Economie

Afghanistan : avec le départ des troupes US les ventes de pétrole iranien repartent

Avec le départ des troupes américaines les ventes de pétrole Iranien en Afghanistan repartent de plus belle. Cette fois, ce n’est pas en dépit des sanctions mais à l’invitation officielle du gouvernement…taliban et sunnite.

«Les Taliban ont envoyé des messages à l'Iran disant : "vous pouvez continuer les exportations de produits pétroliers"», a déclaré à Reuters Hamid Hosseini, membre du conseil d'administration et porte-parole de l'Union iranienne des exportateurs de pétrole, de gaz et de produits pétrochimiques, (OPEX) à Téhéran.

L’organisation sunnite qui a pris le pouvoir à Kaboul a également envoyé des messages aux traders iraniens et à une chambre de commerce proche du gouvernement. En conséquence, l'Administration des douanes de la République islamique d'Iran (IRICA) a levé l'interdiction des exportations de carburant vers l'Afghanistan, qui était en vigueur depuis le 6 août en raison des préoccupations de l'Iran concernant la sécurité du commerce. Ces inquiétudes ont été atténuées par l'attitude des Taliban, selon le dirigeant de l’OPEX.

Le prix de l'essence en Afghanistan a atteint 900 dollars la tonne, conséquence de la ruée automobile de nombreux Afghans pour quitter les villes et notamment Kaboul. Pour contrer la flambée des prix, les Taliban ont demandé à l'Iran de maintenir les frontières ouvertes pour les traders. Le représentant des exportateurs iraniens de pétrole a également salué la décision des Taliban de réduire les taxes sur les importations de carburant en provenance d'Iran et d'autres pays voisins.

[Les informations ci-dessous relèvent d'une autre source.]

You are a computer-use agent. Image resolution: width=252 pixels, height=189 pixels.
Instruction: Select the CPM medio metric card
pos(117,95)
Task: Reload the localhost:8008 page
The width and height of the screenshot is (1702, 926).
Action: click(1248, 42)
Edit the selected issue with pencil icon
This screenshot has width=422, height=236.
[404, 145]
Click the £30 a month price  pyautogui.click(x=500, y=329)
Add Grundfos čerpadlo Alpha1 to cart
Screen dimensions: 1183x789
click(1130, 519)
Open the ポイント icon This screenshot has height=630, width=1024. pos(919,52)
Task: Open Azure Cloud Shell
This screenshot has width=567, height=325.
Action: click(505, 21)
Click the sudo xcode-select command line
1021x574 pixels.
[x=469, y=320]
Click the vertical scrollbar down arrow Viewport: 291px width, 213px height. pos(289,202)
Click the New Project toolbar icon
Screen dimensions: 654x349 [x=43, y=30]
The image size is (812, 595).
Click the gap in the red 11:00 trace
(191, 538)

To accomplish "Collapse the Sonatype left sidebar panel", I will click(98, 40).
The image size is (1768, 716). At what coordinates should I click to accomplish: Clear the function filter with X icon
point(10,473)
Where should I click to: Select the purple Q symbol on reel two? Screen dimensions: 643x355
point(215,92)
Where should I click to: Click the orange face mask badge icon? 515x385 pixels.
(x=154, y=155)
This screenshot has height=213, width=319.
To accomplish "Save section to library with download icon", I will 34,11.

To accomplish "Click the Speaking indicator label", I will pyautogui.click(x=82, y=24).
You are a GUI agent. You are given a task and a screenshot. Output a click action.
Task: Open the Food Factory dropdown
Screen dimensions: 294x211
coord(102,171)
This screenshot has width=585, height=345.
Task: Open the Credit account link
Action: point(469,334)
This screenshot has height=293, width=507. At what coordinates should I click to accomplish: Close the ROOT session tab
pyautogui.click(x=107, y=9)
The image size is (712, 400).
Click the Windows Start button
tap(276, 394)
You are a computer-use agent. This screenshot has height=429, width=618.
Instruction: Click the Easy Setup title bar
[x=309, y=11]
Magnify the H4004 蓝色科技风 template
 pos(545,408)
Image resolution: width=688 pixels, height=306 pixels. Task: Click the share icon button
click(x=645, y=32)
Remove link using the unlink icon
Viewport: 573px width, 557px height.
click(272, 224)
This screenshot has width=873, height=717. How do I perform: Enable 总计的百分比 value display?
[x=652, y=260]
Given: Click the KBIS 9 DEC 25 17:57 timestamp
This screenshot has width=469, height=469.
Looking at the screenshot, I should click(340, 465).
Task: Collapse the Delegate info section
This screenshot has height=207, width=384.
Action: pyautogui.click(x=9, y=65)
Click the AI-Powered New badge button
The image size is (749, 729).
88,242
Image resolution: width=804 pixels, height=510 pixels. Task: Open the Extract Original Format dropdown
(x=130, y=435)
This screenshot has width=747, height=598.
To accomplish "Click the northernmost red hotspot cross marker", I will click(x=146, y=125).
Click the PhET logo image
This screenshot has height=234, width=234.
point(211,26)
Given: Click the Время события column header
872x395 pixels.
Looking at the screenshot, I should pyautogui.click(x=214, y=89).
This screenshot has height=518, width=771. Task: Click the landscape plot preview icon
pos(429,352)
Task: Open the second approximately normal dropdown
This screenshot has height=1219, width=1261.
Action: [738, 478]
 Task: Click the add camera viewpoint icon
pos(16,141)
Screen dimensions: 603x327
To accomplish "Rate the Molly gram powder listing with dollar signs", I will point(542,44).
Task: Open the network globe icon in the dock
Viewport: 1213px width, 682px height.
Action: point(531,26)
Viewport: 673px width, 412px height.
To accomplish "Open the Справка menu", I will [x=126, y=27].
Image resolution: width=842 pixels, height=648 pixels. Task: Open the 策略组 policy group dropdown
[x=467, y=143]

Selon un document à l’en-tête de l'Emirat islamique d'Afghanistan – le nom par lequel les Taliban se désignent, montré à Reuters, une remise de 70% doit être appliquée aux taxes douanières prélevées sur les importations d'essence, de diesel et de propane des pays voisins vers l'Afghanistan.

Le pétrole iranien – officiellement sous sanctions américaines depuis 2018 – a continué à pénétrer par camions en territoire afghan sous occupation étrangère dominée par les Etats-Unis. Et, selon Hamid Hosseini, le retrait des troupes américaines a rendu les dirigeants iraniens et le nouveau pouvoir afghan moins hésitants à traiter ouvertement. Les exportations iraniennes d’essence et de gasoil vers l'Afghanistan passent par différentes filières plus ou moins légales qui rendent hasardeuse l’estimation de leurs flux annuels.

Entre 400 000 et un million de tonnes par an

Par exemple, selon un rapport publié par PetroView, plateforme iranienne de recherche et de conseil sur le pétrole et le gaz, l’Iran a exporté environ 400 000 tonnes de carburant vers son voisin de mai 2020 à mai 2021. Selon le rapport établi par le ministère afghan des Finances, ces importations d’Iran auraient représenté 367 millions de dollars (312 millions d’euros), devant les deux autres fournisseurs de pétrole les plus importants : Turkménistan et Ouzbékistan avec des échanges, principalement de pétrole, évalués respectivement à 257 millions de dollars (218 millions d’euros) et 236 millions de dollars (201 millions d’euros).

Mais selon une source ayant une connaissance directe de ces marchés et citée par Reuters, plus d'un million de tonnes par an, soit plus de 20 000 barils par jour, de carburant iranien sont en réalité acheminés vers l'Afghanistan.

Et l'Iran pourrait facilement doubler le volume de ce commerce si l’on en croit les commentaires du représentant de l’OPEX. «Le gouvernement de [Achraf] Ghani a tenté de limiter la coopération avec l'Iran à partir du rétablissement des sanctions américaines [2018]», explique Hamid Hosseini. Mais l'Afghanistan reste très dépendant de ses voisins car il n'a pas développé sa propre industrie pétrolière. Le pays compte six mini-raffineries qui ne produisent chacune que quelques milliers de barils par jour. Elles fonctionnent au fioul léger du Turkménistan dont les deux raffineries fournissent également directement du diesel et de l’essence. Les deux principales raffineries d'Ouzbékistan fournissent également des produits raffinés par fret ferroviaire et par camion. «Le problème, c'est que les banques ont cessé de fonctionner il y a trois jours, nous pourrions donc revenir aux sacs d'argent", a déclaré la source.